* _PROBLEMS AND TASKS_:
1 - According to the passage on electrochemically responsive catalysts, why do conventional chemical and thermal methods fail to give fine-grained spatial control of catalytic activity? Answer in one to three sentences.
2 - Write out everything from "This technology has" down to "with redox-switchable catalysts." in the passage on electrochemically responsive catalysts, word for word.

— BEGIN DOCUMENT EXTRACT —

This technology has applications in the control of chemical reactions, such as the Michael addition reactions used to synthesize steroids and other organic compounds, with redox-switchable catalysts.
The ability to control the rate of chemical reactions is a critical aspect of reaction engineering. Since many important reactions used in chemical synthesis involve heterogeneous catalysis, a popular strategy to controlling their kinetics is to manipulate the efficacy of the catalysts. Conventionally, this is achieved by changing either the concentration or accessibility of catalytic species by inducing morphological changes to the catalyst carrier using chemical or thermal stimuli. These methods have two limitations. First, the inherent tendency of chemical and thermal inputs to propagate through diffusion prevents fine-grained spatial control of catalytic activity. Secondly, morphological changes to catalyst carriers often entail volumetric and phase (sol-gel) transitions that make existing responsive catalysis strategies challenging to implement in fixed-bed flow reactors. The novel class of responsive heterogeneous catalysts described in this invention addresses these problems by responding to highly localizable electrochemical stimuli and relying on redox transitions instead of morphological changes to control catalytic activity.
The electrochemically responsive heterogeneous catalyst described in this invention is made up of an electrically conductive matrix and a conformal coating containing an electrochemically active catalytic molecule. For example, a heterogeneous catalyst for the Michael addition of methyl vinyl ketone (MVK) and ethyl-2-oxycyclopentane carboxylate (E2OC) -- a reaction used in steroid synthesis -- can be made by coating a porous carbon fiber matrix with polyvinylferrocene (PVF). Ferrocene (Fc) has no catalytic activity, per se, but its oxidized form, ferrocenium (Fc+), catalyzes the addition reaction.

— END DOCUMENT EXTRACT —
— BEGIN DATA BLOCK —

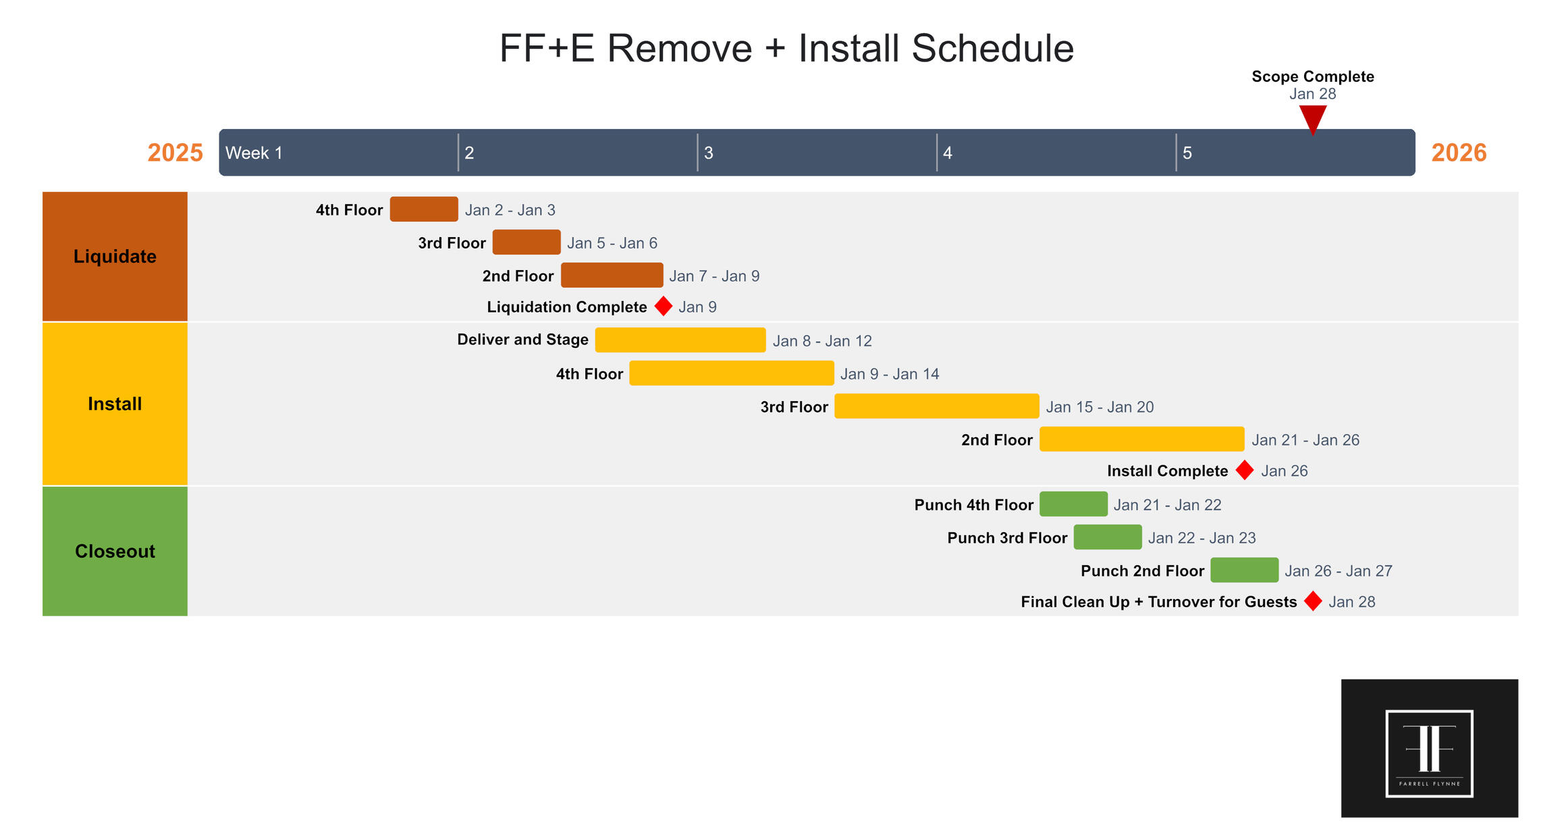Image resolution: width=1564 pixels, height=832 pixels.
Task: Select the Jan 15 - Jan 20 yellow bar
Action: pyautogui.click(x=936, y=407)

— END DATA BLOCK —

* _SOLUTIONS TO EACH TASK_:
1 - Chemical and thermal inputs naturally propagate through diffusion. That spreading prevents them from acting only where intended, so catalytic activity cannot be controlled at a fine spatial scale.

2 -
This technology has applications in the control of chemical reactions, such as the Michael addition reactions used to synthesize steroids and other organic compounds, with redox-switchable catalysts.